**** Excerto de origem ****

A constituição conciliar Lumen Gentium (LG ) representa, no campo da eclesiologia, uma autêntica “revolução copernicana”; um dos padres conciliares, entre outros pontos, descreve-a assim: “ontem, a teologia afirmava o valor da hierarquia; hoje, descobre o povo de Deus”.

Antes era dominante o modelo de Igreja como sociedade perfeita; agora um novo clima espiritual pelos movimentos de renovação litúrgica, bíblica e ecuménica fazem emergir um novo modelo que responde à questão: “Igreja, que dizes de ti mesma?”.

À imagem do concílio de Jerusalém pelo “Espírito Santo e nós”, surge um novo modo de a Igreja compreender-se, a primeira grande síntese eclesial: uma nova imagem e uma nova consciência eclesial.
O concílio responde à questão não com uma definição, mas com uma pluralidade de imagens de Igreja, complementares(LG 6), que na “inadequação radical” da linguagem, servem para dizer o “mistério” da Igreja. Esta existe em formas históricas, suas expressões parciais, que, numa dialéctica de complementaridade, se abrem para outras formulações do mistério, “realidade cheia da presença divina e sempre capaz de novas investigações”(Paulo VI). Ela apresenta uma dualidade de aspectos aparentemente antagónicos, “o aspecto institucional e o aspecto do Corpo Místico”, ou de paradoxos (Igreja de Deus e Igreja dos homens, visível e invisível, terrestre e escatológica), a considerar “não como duas entidades, mas como uma única realidade complexa, formada pelo duplo elemento humano e divino” (LG 8).

A palavra “mistério”, para descrever a Igreja, oferece uma visão de equilíbrio entre o aspecto visível e invisível desta realidade complexa que é mistério e sinal, vida misteriosa e manifestação da mesma.
As imagens (pluralidade) da Igreja, inadequadas e complementares, inserem-se, a seu modo, no campo do debate científico e cultural. Tal como na mudança de paradigma nas revoluções científicas, as imagens ou modelos de Igreja aparecem após o domínio de uma única forma de pensar. O novo modelo procura responder às questões, acolhendo os êxitos dos anteriores, numa continuidade fundamental e não em ruptura absoluta, e apresentando-se não como único, definitivo, mas como caminho de aproximação à realidade ilimitada.

**** Dados ****

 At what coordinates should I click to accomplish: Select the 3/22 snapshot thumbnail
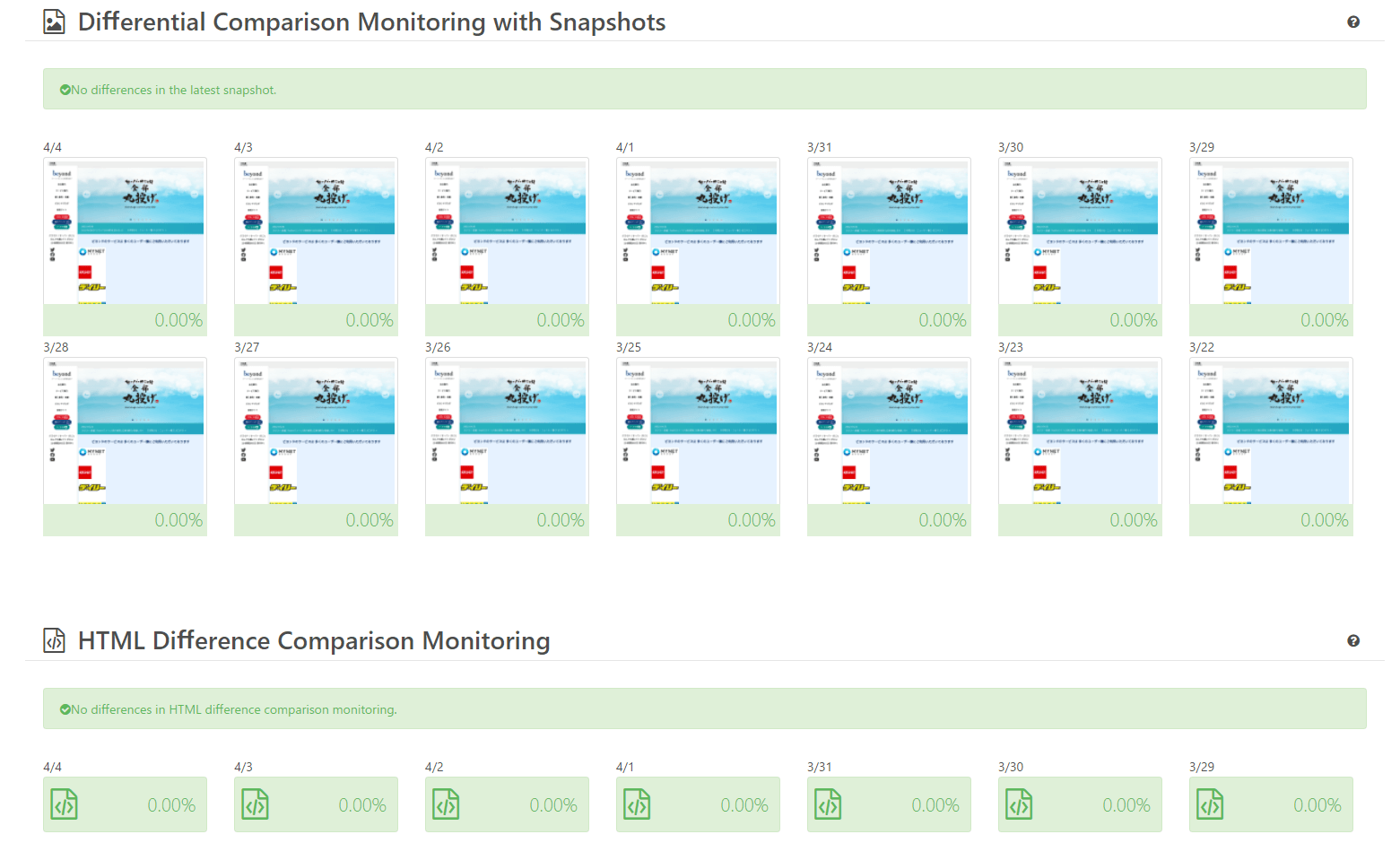click(x=1271, y=432)
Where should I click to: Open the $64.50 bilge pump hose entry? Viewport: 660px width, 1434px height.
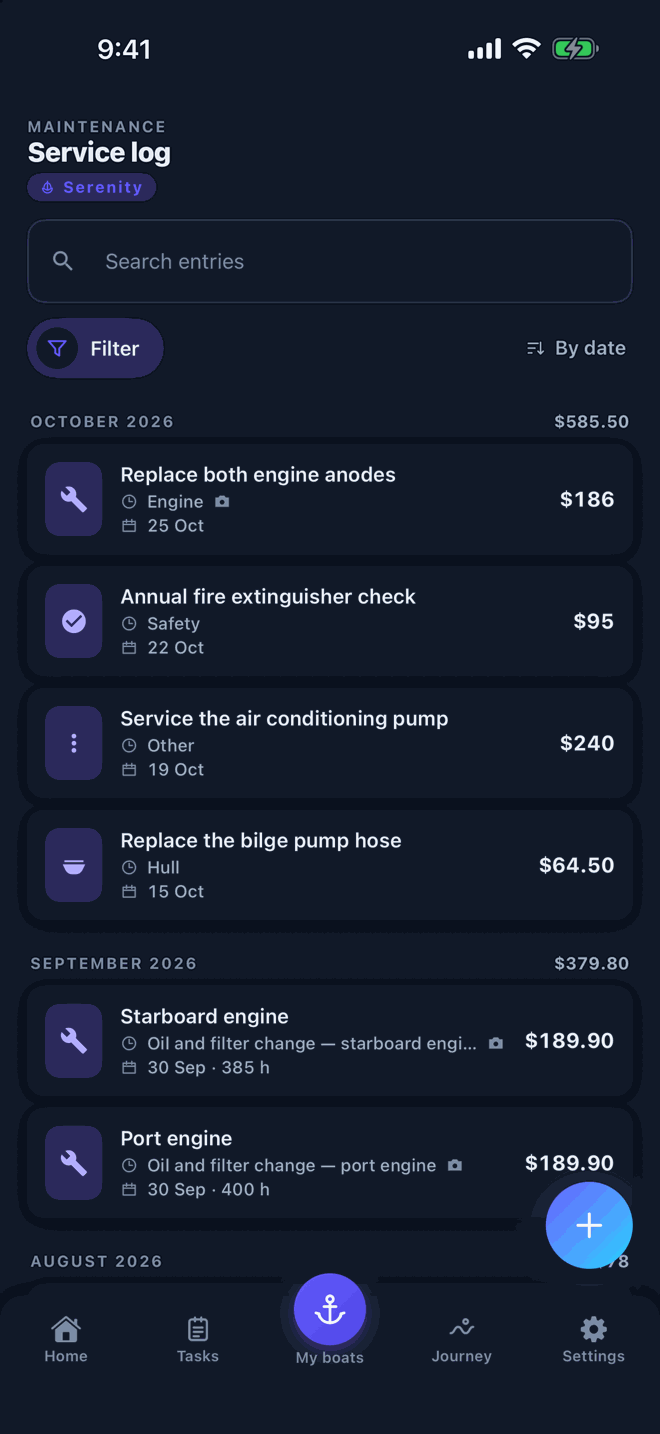tap(330, 865)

****

* _Requisitos da tarefa_
Indique se cada afirmação concorda com o excerto sobre a Lumen Gentium, respondendo sim ou não e citando literalmente as palavras do texto que o decidem. (a) O concílio responde à questão sobre a Igreja com uma definição. (b) O novo modelo de Igreja apresenta-se em ruptura absoluta com os anteriores. (c) A palavra "mistério" oferece uma visão de equilíbrio entre o aspecto visível e o invisível da Igreja.

* _Resolução da tarefa_
(a) Não: "O concílio responde à questão não com uma definição, mas com uma pluralidade de imagens de Igreja".
(b) Não: "numa continuidade fundamental e não em ruptura absoluta".
(c) Sim: "oferece uma visão de equilíbrio entre o aspecto visível e invisível desta realidade complexa".